*Text segment*
○ ○ ○ ○ ○

Supply Cost Curves and Break-Even Prices
modelling Level 3

Supply Cost Curves and Break-Even Prices

Not all oil is created equal. The global supply cost curve — the 'supply stack' — arranges every barrel of the world's extractable oil in order of what it costs to produce. Alberta's oil sands sit near the expensive end, which means understanding who shuts down first during a price crash requires knowing where you stand on the stack.

Prerequisites: Marginal cost curves, Break even analysis, Levelised cost, Supply stack

Updated 9 min read

When the oil price collapsed from $110 to $45 between June and December 2014, the immediate question in Calgary was: who keeps pumping? The answer depends entirely on where each producer sits on the global supply cost curve — the ranked list of every barrel of extractable oil in the world, ordered from cheapest to most expensive.

○ ○ ○ ○ ○

Text and item location entries:
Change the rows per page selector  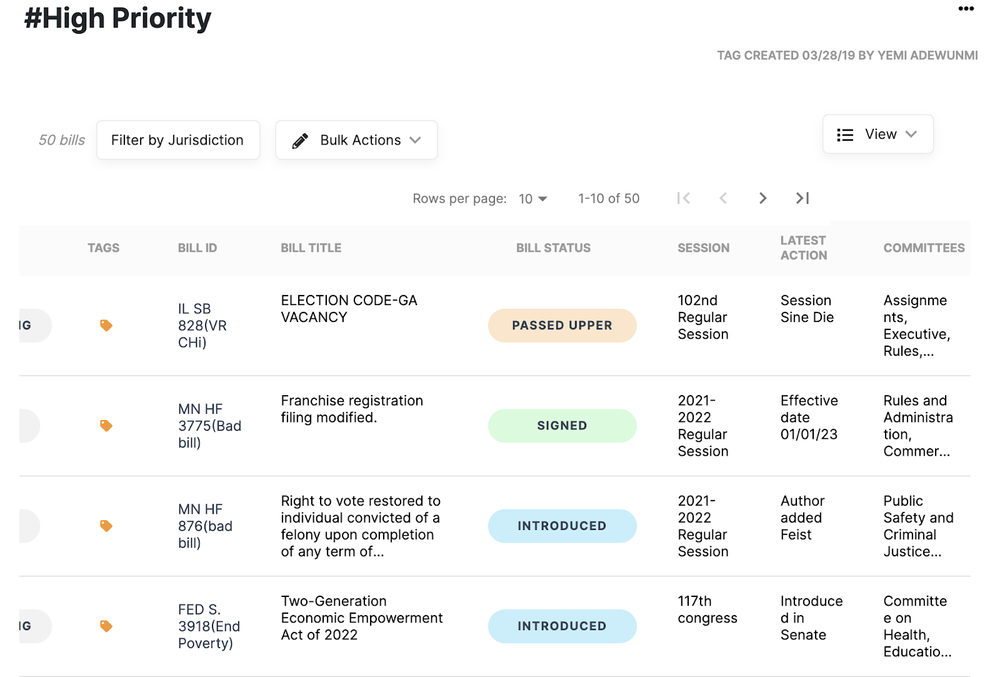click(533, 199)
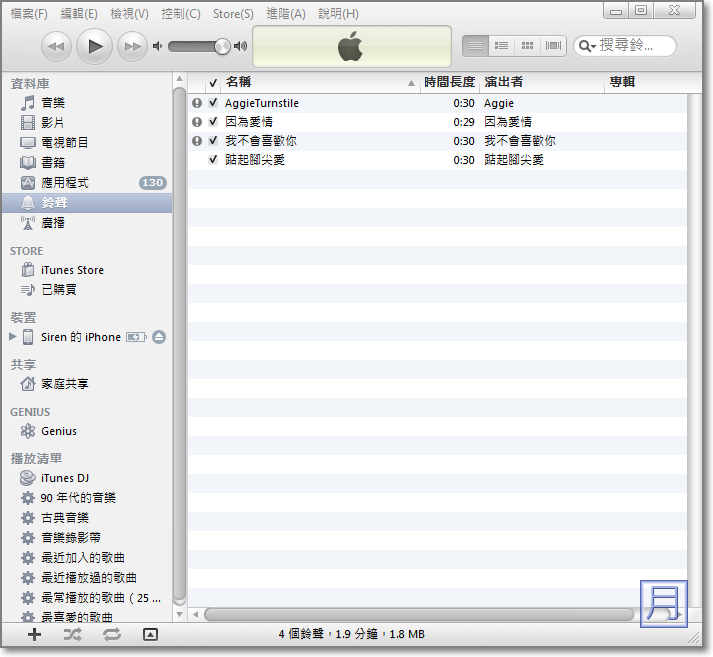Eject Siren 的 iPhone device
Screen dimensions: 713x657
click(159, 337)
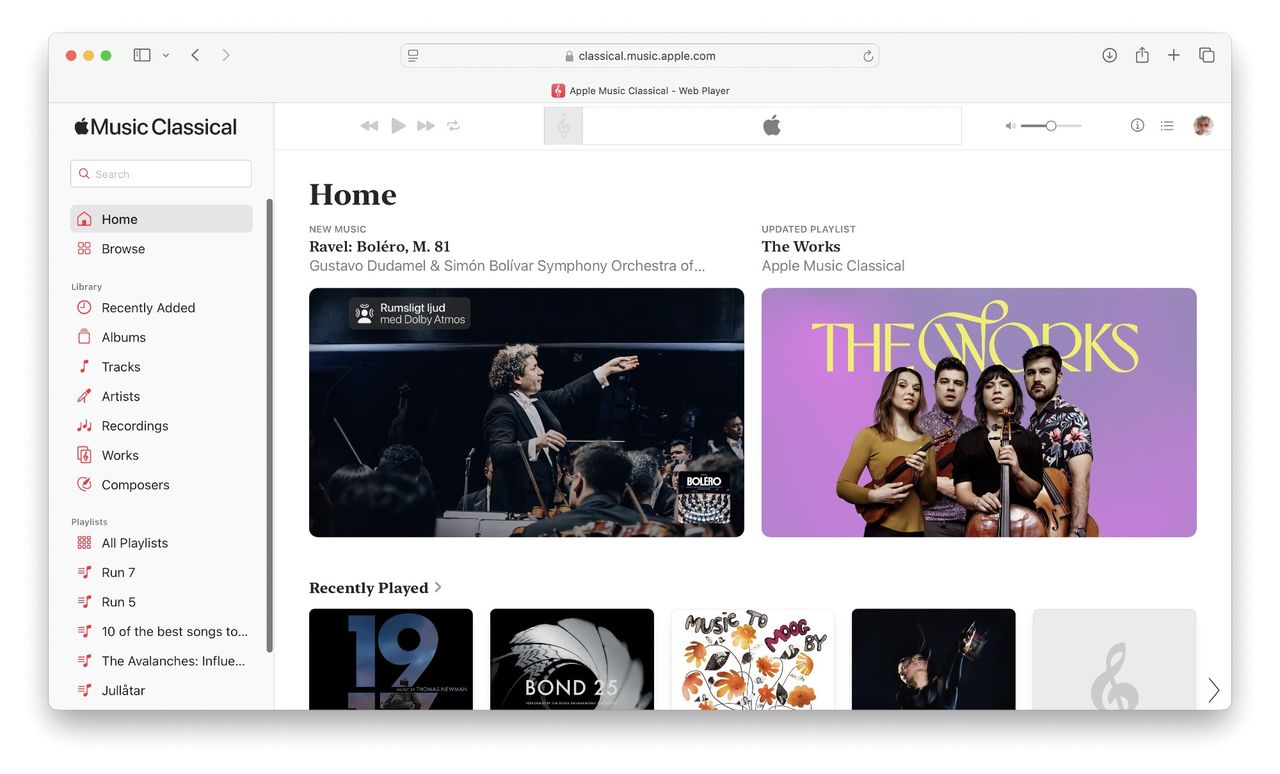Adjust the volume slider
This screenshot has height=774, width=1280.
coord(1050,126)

○ ○ ○ ○ ○

*Written instruction A*
Answer these questions about the supply cost curve text:
(i) Where do Alberta's oil sands sit on the global supply cost curve?
(ii) Which prerequisites are listed?
(iii) During which months of 2014 did the oil price collapse, and from what price to what price?
*Written instruction B*
Revise the supply cost curve text from "Not all oil" up to and including "on the stack.", changing "expensive end" to "high-cost end".

*Response A*
(i) Near the expensive end.
(ii) Marginal cost curves, Break even analysis, Levelised cost, and Supply stack.
(iii) Between June and December 2014, from $110 to $45.

*Response B*
Not all oil is created equal. The global supply cost curve — the 'supply stack' — arranges every barrel of the world's extractable oil in order of what it costs to produce. Alberta's oil sands sit near the high-cost end, which means understanding who shuts down first during a price crash requires knowing where you stand on the stack.